Table 3 Dispatch differences between Exp3 and Exp4

With respect to the gas system, all pipeline outages were also supported without harming the system security. Differences between Exp3 and Exp4 are relevant in production decisions, as shown in Table 1. For these experiments, the impact on power network contingencies is the reduction of the gas consumption. Without contingencies, the total production of gas-fired units is higher, the gas taken out from storages is lower and there is more line pack in the system. The most impactful contingency was pipe 4–8 during hours 8–24, resulting in node 16 reaching the lowest bound of 50 bar.

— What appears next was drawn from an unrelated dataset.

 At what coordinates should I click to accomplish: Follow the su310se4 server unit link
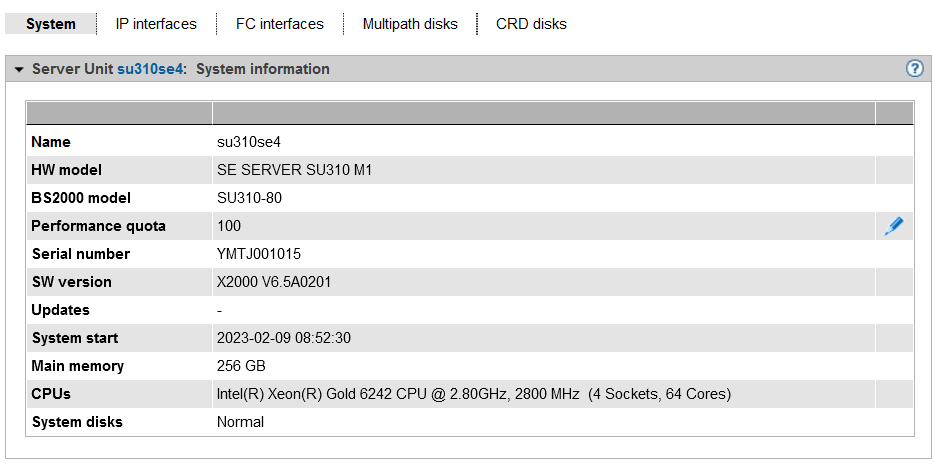point(150,70)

A higher dispatch of expensive units U2, U3, and U6 increased the operating cost of Exp4 in a 12% increase with respect to Exp3, as presented in Table 2. The cost of the gas system was also higher in Exp4 (6%) due to a significant use of compressors and the stored gas in tanks. In post-contingency, only deviations in the flow of the line 8–9 were penalized, the remaining of transmission elements of both networks were safely operated. The consideration of contingencies increased the total system operation cost in a 9%. The solution of contingencies (Exp4) took 48.955 seconds, 5 Benders’ iterations, and a maximum of 9 SLP iterations in gas subproblems. In summary, although the proposed model increases computing time in comparison to actual SCUC models, it estimates more accurately operating costs and guarantees feasible and optimal results when contingencies appear.

5 Conclusion

This paper presents a SCUC with dynamic gas constraints, such as the line pack, that can be employed to study the integrated system reliability by including contingencies of power and gas transmission networks in the optimization. Contingencies are evaluated by using the Benders’ decomposition method that is able to cope with large integrated systems and significant number of contingencies. Case studies demonstrate how this proposal not only takes into account the system security but also allows the estimation of the energy adequacy because it includes the gas dynamics (line pack). Models and methods presented herein can be used to operate the integrated system defensively, preventing cascading events, and ensuring the continuity of supply, since, as shown previously, the reliability of one system depends not only on its own components but also on the reliability of the other system.

Future work could be conducted in order to derive a method that guarantees global optimality by introducing e.g. selection into the Benders’ cuts or by convexifying the subproblems, as discussed in Section 3.3. In addition, the stochasticity associated with, e.g. demand, contingencies or the production of renewables should be included in the decision process to analyze the impact of such uncertainties on the operation of the system.